Müller sagt: „Wer widerspricht, wird verfolgt, muss mit Folter rechnen und um sein Leben fürchten. Mit kolonialer Attitüde und rassistischen Untertönen werden Tibeter indes zu Handlangern der Politik Pekings degradiert. In deren Konzept dürfen sie etwa Hotels betreiben und eine bunte Kulisse für KP-Propaganda abgeben, oder sie werden in sogenannten Arbeitsprogrammen auf ihren Einsatz für den vermeintlichen Fortschritt à la KP vorbereitet. Selbstbestimmt darüber entscheiden, wie sie leben, wie sie ihre Religion praktizieren oder ihre Sprache sprechen wollen, dürfen sie nicht.“

Die internationale und gerade die deutsche Politik müsse auch anhand der Lage in Tibet erkennen, dass die Kommunistische Partei Chinas einen aggressiven Kurs verfolgt, der sich längst nicht mehr nur nach innen richtet. Die KP Chinas führe einen „Kalten Krieg“ gegen Tibeter, Uiguren, Mongolen und gegen alle, die sich dem Herrschaftsanspruch der Partei widersetzen. „Sie lehnt mit Nachdruck universelle Werte ab und hat diese nochmals 2012 unter Xi Jinping explizit als Bedrohung erklärt“, so der ICT-Geschäftsführer.

Die nächste Bundesregierung sollte mit großem Nachdruck für die Rechte der Tibeter eintreten und den Mittleren Weg des Dalai Lama unterstützen. Wenn die KP Chinas ihre Politik in Tibet weiterführe wie bisher, müsse dies Konsequenzen haben, betont der Menschenrechtler.

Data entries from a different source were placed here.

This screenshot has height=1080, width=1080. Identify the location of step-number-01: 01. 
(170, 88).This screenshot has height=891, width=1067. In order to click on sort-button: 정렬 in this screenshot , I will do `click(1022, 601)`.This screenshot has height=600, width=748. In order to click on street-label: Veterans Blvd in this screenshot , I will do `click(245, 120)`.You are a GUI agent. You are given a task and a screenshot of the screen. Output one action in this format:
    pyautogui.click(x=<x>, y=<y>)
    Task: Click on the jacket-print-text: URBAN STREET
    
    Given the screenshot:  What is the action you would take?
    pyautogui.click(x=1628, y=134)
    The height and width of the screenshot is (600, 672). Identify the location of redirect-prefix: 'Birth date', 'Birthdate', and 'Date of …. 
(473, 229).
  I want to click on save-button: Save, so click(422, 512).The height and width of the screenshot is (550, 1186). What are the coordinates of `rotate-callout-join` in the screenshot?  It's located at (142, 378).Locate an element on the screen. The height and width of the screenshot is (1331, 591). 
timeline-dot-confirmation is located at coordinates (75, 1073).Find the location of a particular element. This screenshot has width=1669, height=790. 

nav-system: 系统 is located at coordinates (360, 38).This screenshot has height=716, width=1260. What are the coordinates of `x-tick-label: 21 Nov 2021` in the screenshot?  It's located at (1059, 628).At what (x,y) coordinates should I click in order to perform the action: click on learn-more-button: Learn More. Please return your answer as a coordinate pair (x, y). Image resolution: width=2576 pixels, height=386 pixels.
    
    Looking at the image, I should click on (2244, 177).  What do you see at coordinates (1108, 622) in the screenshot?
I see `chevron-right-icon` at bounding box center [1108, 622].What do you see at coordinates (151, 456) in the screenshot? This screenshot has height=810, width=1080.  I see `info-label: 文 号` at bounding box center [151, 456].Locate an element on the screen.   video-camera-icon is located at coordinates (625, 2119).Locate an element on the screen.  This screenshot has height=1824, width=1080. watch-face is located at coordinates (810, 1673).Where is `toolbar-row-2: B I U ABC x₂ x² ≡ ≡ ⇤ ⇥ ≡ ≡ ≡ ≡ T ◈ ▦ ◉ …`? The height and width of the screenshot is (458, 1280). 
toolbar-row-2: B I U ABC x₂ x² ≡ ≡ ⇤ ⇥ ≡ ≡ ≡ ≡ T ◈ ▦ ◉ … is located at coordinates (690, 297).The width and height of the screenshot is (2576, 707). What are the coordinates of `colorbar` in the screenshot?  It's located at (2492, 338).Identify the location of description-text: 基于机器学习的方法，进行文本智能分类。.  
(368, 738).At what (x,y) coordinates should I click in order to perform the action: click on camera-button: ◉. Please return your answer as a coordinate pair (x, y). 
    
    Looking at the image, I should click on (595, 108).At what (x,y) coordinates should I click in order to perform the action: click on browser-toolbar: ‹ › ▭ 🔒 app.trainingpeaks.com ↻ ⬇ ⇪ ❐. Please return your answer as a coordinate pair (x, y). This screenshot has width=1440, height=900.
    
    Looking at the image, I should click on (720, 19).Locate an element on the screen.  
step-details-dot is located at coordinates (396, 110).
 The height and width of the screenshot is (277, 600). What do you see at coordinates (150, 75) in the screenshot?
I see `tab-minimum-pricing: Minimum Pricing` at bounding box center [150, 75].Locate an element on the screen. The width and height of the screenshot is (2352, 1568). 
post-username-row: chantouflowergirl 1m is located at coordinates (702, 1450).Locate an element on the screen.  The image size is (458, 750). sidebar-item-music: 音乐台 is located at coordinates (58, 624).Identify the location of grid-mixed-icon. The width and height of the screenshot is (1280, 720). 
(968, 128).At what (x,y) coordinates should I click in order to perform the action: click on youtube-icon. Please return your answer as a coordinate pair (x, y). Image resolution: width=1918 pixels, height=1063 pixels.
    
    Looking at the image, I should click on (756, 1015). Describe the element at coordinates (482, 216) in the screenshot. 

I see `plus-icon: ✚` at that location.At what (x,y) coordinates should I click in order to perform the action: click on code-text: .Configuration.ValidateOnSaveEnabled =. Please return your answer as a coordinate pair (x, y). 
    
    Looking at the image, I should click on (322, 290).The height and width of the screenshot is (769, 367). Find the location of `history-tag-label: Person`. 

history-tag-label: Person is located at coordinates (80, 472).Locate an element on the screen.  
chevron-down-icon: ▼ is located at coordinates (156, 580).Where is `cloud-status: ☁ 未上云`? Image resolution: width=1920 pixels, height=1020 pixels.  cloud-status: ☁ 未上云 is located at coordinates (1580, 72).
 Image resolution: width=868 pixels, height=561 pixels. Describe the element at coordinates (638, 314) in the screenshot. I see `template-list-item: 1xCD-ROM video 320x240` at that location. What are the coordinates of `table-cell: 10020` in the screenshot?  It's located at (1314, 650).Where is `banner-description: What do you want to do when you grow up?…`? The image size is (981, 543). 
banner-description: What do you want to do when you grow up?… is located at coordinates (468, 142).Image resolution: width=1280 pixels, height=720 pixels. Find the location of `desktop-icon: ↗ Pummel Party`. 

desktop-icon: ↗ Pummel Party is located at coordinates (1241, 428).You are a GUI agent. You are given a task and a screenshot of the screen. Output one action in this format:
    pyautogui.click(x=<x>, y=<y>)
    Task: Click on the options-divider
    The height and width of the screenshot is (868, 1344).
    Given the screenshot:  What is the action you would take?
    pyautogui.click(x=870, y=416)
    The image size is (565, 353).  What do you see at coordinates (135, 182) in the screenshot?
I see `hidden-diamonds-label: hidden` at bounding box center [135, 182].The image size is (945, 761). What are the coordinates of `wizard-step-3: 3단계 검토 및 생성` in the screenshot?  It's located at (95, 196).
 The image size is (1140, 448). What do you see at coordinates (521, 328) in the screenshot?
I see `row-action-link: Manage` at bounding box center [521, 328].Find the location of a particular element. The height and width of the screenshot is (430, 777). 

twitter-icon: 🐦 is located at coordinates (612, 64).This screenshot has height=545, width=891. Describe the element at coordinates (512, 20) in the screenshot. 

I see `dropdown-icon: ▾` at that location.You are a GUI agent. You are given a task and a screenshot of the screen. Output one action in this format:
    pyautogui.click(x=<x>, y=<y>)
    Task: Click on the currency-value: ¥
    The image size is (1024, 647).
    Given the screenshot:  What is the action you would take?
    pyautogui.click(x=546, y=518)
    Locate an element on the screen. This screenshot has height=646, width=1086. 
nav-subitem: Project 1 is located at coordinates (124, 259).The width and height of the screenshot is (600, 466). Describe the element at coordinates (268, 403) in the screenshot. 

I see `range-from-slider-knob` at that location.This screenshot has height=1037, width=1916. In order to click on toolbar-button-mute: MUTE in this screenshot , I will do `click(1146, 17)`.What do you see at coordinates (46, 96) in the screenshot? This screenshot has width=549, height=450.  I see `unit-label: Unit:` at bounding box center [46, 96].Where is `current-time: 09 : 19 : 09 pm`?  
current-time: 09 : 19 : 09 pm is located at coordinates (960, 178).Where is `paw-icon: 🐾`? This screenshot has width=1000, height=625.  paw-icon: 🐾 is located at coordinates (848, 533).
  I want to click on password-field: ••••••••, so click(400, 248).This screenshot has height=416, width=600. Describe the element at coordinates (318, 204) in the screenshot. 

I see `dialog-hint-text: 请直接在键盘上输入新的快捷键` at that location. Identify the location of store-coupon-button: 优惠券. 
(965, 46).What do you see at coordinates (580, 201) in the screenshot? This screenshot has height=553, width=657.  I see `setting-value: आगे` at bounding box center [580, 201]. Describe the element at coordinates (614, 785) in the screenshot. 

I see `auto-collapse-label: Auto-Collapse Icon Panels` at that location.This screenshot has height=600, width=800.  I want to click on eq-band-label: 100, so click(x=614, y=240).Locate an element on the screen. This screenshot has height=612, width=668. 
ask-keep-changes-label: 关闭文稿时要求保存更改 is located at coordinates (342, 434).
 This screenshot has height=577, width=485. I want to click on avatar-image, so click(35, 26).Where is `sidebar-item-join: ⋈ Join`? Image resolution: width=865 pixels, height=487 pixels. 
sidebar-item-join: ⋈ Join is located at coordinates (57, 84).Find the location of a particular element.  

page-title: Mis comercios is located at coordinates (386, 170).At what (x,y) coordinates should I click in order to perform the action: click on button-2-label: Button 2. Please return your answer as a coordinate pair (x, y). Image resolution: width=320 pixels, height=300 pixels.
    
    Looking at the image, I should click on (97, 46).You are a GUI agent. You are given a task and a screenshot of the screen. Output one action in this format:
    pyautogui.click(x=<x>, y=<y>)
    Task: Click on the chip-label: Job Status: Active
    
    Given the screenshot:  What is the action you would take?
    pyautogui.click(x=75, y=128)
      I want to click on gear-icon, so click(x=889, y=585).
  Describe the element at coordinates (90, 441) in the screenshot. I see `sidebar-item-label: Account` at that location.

„Die verhärtete Position der Partei in Tibet ist auch Ergebnis westlicher Beschwichtigungen, hinter denen, kaum verhohlen, kurzsichtige wirtschaftliche Interessen stehen. Das muss sich ändern, denn eine Fortführung dieser Politik widerspräche auch dem langfristigen Eigeninteresse Deutschlands und Europas“, so Müller abschließend. (pm/oz)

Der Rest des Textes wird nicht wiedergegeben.